**HOW TO COMPLETE THIS TASK**
Restate each of the lines given below, word for word.

**DATA TO USE**
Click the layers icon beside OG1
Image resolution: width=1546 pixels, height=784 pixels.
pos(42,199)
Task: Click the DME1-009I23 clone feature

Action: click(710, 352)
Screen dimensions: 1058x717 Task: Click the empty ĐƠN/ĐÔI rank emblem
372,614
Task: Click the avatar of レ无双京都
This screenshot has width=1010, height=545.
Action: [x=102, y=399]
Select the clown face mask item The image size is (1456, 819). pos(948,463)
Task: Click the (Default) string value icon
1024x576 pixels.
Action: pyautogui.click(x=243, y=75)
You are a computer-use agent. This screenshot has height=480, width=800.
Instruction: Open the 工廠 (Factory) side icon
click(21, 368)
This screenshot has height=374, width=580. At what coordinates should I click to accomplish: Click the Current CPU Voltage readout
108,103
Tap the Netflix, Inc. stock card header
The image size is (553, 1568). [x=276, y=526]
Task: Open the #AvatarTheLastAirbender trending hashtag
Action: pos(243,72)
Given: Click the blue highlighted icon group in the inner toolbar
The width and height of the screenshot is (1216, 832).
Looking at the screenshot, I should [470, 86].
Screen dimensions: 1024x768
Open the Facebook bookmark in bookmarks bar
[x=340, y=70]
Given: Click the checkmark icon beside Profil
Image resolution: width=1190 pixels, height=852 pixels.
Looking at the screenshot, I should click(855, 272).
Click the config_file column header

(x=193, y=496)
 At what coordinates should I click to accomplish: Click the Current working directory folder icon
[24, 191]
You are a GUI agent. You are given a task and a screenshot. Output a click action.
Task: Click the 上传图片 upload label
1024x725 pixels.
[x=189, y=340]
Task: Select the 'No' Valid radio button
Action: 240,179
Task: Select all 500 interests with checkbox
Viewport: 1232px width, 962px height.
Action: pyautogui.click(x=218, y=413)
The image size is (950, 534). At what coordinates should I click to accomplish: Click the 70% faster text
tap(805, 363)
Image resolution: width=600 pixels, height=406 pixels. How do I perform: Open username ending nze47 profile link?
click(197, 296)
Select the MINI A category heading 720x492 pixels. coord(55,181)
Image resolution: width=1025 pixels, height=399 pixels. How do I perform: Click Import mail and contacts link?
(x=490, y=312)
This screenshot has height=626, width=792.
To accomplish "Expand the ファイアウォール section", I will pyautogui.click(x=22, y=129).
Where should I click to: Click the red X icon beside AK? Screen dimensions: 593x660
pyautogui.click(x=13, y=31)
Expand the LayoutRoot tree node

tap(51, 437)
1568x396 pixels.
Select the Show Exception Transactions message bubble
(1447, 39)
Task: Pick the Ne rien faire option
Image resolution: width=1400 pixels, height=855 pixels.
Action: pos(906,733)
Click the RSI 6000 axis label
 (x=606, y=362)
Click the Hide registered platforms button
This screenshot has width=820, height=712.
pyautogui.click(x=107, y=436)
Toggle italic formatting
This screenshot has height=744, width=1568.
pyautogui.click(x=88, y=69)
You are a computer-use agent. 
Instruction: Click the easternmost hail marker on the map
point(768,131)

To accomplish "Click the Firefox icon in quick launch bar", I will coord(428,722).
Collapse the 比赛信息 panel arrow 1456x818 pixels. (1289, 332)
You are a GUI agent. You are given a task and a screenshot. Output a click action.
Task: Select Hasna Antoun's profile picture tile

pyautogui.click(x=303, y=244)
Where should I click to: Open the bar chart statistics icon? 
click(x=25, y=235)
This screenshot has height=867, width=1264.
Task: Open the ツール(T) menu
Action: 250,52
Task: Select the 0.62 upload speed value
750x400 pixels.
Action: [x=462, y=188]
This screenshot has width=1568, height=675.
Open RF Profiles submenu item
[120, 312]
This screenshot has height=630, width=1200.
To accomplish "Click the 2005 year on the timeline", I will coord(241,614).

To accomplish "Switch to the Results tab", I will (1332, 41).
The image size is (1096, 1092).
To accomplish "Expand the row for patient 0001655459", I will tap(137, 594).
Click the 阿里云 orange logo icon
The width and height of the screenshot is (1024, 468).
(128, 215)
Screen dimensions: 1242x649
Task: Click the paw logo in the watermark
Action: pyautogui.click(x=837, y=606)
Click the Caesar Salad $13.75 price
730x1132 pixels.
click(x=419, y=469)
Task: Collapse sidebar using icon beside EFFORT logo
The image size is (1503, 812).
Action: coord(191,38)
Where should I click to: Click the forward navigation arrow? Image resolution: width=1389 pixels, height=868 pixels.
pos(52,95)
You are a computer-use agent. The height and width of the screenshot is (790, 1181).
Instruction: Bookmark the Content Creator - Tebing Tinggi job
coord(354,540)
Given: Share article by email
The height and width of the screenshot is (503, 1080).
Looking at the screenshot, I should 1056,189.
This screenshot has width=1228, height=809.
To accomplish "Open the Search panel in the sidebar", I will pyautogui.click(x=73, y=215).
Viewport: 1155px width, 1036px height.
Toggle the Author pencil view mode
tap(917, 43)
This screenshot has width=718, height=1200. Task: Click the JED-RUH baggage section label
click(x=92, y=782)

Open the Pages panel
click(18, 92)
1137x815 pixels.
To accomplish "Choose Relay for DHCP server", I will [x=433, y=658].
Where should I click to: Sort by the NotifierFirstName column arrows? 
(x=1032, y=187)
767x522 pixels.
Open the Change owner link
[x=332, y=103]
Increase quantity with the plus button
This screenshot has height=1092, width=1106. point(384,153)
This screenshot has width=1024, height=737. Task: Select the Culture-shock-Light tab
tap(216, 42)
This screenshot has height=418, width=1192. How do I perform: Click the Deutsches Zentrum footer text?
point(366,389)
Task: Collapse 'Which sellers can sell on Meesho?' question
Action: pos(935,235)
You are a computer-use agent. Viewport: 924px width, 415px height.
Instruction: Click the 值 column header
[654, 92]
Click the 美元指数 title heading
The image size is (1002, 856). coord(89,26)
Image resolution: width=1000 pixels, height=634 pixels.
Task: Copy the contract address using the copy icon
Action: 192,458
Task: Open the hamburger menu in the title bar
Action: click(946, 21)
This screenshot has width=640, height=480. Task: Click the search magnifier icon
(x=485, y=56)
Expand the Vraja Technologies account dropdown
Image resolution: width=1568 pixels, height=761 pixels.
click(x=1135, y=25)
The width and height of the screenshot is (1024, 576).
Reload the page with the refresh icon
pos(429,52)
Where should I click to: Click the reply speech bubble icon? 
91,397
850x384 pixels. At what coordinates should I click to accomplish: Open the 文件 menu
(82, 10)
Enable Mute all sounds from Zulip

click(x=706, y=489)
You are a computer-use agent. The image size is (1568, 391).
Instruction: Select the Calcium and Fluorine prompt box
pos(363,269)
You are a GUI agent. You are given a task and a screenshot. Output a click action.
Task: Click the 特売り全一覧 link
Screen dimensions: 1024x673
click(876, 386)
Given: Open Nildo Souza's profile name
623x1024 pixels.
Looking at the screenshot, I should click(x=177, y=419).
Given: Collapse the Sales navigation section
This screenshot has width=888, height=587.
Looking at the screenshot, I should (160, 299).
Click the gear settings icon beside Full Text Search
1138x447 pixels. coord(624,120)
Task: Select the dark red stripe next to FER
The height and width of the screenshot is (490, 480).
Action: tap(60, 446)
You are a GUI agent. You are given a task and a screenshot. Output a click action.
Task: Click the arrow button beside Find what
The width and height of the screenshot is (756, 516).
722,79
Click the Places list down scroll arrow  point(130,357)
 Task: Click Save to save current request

**RESPONSE BOX**
Click the layers icon beside OG1
Image resolution: width=1546 pixels, height=784 pixels.
pos(42,199)
Task: Click the DME1-009I23 clone feature

Action: click(710, 352)
Screen dimensions: 1058x717 Task: Click the empty ĐƠN/ĐÔI rank emblem
372,614
Task: Click the avatar of レ无双京都
This screenshot has width=1010, height=545.
Action: [x=102, y=399]
Select the clown face mask item The image size is (1456, 819). pos(948,463)
Task: Click the (Default) string value icon
1024x576 pixels.
Action: pyautogui.click(x=243, y=75)
You are a computer-use agent. This screenshot has height=480, width=800.
Instruction: Open the 工廠 (Factory) side icon
click(21, 368)
This screenshot has height=374, width=580. At what coordinates should I click to accomplish: Click the Current CPU Voltage readout
108,103
Tap the Netflix, Inc. stock card header
The image size is (553, 1568). [x=276, y=526]
Task: Open the #AvatarTheLastAirbender trending hashtag
Action: pos(243,72)
Given: Click the blue highlighted icon group in the inner toolbar
The width and height of the screenshot is (1216, 832).
Looking at the screenshot, I should [470, 86].
Screen dimensions: 1024x768
Open the Facebook bookmark in bookmarks bar
[x=340, y=70]
Given: Click the checkmark icon beside Profil
Image resolution: width=1190 pixels, height=852 pixels.
Looking at the screenshot, I should click(855, 272).
Click the config_file column header

(x=193, y=496)
 At what coordinates should I click to accomplish: Click the Current working directory folder icon
[24, 191]
You are a GUI agent. You are given a task and a screenshot. Output a click action.
Task: Click the 上传图片 upload label
1024x725 pixels.
[x=189, y=340]
Task: Select the 'No' Valid radio button
Action: 240,179
Task: Select all 500 interests with checkbox
Viewport: 1232px width, 962px height.
Action: pyautogui.click(x=218, y=413)
The image size is (950, 534). At what coordinates should I click to accomplish: Click the 70% faster text
tap(805, 363)
Image resolution: width=600 pixels, height=406 pixels. How do I perform: Open username ending nze47 profile link?
click(197, 296)
Select the MINI A category heading 720x492 pixels. coord(55,181)
Image resolution: width=1025 pixels, height=399 pixels. How do I perform: Click Import mail and contacts link?
(x=490, y=312)
This screenshot has height=626, width=792.
To accomplish "Expand the ファイアウォール section", I will pyautogui.click(x=22, y=129).
Where should I click to: Click the red X icon beside AK? Screen dimensions: 593x660
pyautogui.click(x=13, y=31)
Expand the LayoutRoot tree node

tap(51, 437)
1568x396 pixels.
Select the Show Exception Transactions message bubble
(1447, 39)
Task: Pick the Ne rien faire option
Image resolution: width=1400 pixels, height=855 pixels.
Action: pos(906,733)
Click the RSI 6000 axis label
 (x=606, y=362)
Click the Hide registered platforms button
This screenshot has width=820, height=712.
pyautogui.click(x=107, y=436)
Toggle italic formatting
This screenshot has height=744, width=1568.
pyautogui.click(x=88, y=69)
You are a computer-use agent. 
Instruction: Click the easternmost hail marker on the map
point(768,131)

To accomplish "Click the Firefox icon in quick launch bar", I will coord(428,722).
Collapse the 比赛信息 panel arrow 1456x818 pixels. (1289, 332)
You are a GUI agent. You are given a task and a screenshot. Output a click action.
Task: Select Hasna Antoun's profile picture tile

pyautogui.click(x=303, y=244)
Where should I click to: Open the bar chart statistics icon? 
click(x=25, y=235)
This screenshot has height=867, width=1264.
Task: Open the ツール(T) menu
Action: 250,52
Task: Select the 0.62 upload speed value
750x400 pixels.
Action: [x=462, y=188]
This screenshot has width=1568, height=675.
Open RF Profiles submenu item
[120, 312]
This screenshot has height=630, width=1200.
To accomplish "Click the 2005 year on the timeline", I will coord(241,614).

To accomplish "Switch to the Results tab", I will (1332, 41).
The image size is (1096, 1092).
To accomplish "Expand the row for patient 0001655459", I will tap(137, 594).
Click the 阿里云 orange logo icon
The width and height of the screenshot is (1024, 468).
(128, 215)
Screen dimensions: 1242x649
Task: Click the paw logo in the watermark
Action: pyautogui.click(x=837, y=606)
Click the Caesar Salad $13.75 price
730x1132 pixels.
click(x=419, y=469)
Task: Collapse sidebar using icon beside EFFORT logo
The image size is (1503, 812).
Action: coord(191,38)
Where should I click to: Click the forward navigation arrow? Image resolution: width=1389 pixels, height=868 pixels.
pos(52,95)
You are a computer-use agent. The height and width of the screenshot is (790, 1181).
Instruction: Bookmark the Content Creator - Tebing Tinggi job
coord(354,540)
Given: Share article by email
The height and width of the screenshot is (503, 1080).
Looking at the screenshot, I should 1056,189.
This screenshot has width=1228, height=809.
To accomplish "Open the Search panel in the sidebar", I will pyautogui.click(x=73, y=215).
Viewport: 1155px width, 1036px height.
Toggle the Author pencil view mode
tap(917, 43)
This screenshot has width=718, height=1200. Task: Click the JED-RUH baggage section label
click(x=92, y=782)

Open the Pages panel
click(18, 92)
1137x815 pixels.
To accomplish "Choose Relay for DHCP server", I will [x=433, y=658].
Where should I click to: Sort by the NotifierFirstName column arrows? 
(x=1032, y=187)
767x522 pixels.
Open the Change owner link
[x=332, y=103]
Increase quantity with the plus button
This screenshot has height=1092, width=1106. point(384,153)
This screenshot has width=1024, height=737. Task: Select the Culture-shock-Light tab
tap(216, 42)
This screenshot has height=418, width=1192. How do I perform: Click the Deutsches Zentrum footer text?
point(366,389)
Task: Collapse 'Which sellers can sell on Meesho?' question
Action: pos(935,235)
You are a computer-use agent. Viewport: 924px width, 415px height.
Instruction: Click the 值 column header
[654, 92]
Click the 美元指数 title heading
The image size is (1002, 856). coord(89,26)
Image resolution: width=1000 pixels, height=634 pixels.
Task: Copy the contract address using the copy icon
Action: 192,458
Task: Open the hamburger menu in the title bar
Action: click(946, 21)
This screenshot has width=640, height=480. Task: Click the search magnifier icon
(x=485, y=56)
Expand the Vraja Technologies account dropdown
Image resolution: width=1568 pixels, height=761 pixels.
click(x=1135, y=25)
The width and height of the screenshot is (1024, 576).
Reload the page with the refresh icon
pos(429,52)
Where should I click to: Click the reply speech bubble icon? 
91,397
850x384 pixels. At what coordinates should I click to accomplish: Open the 文件 menu
(82, 10)
Enable Mute all sounds from Zulip

click(x=706, y=489)
You are a computer-use agent. The image size is (1568, 391).
Instruction: Select the Calcium and Fluorine prompt box
pos(363,269)
You are a GUI agent. You are given a task and a screenshot. Output a click action.
Task: Click the 特売り全一覧 link
Screen dimensions: 1024x673
click(876, 386)
Given: Open Nildo Souza's profile name
623x1024 pixels.
Looking at the screenshot, I should click(x=177, y=419).
Given: Collapse the Sales navigation section
This screenshot has width=888, height=587.
Looking at the screenshot, I should (160, 299).
Click the gear settings icon beside Full Text Search
1138x447 pixels. coord(624,120)
Task: Select the dark red stripe next to FER
The height and width of the screenshot is (490, 480).
Action: tap(60, 446)
You are a GUI agent. You are given a task and a screenshot. Output a click action.
Task: Click the arrow button beside Find what
The width and height of the screenshot is (756, 516).
722,79
Click the Places list down scroll arrow  point(130,357)
 Task: Click Save to save current request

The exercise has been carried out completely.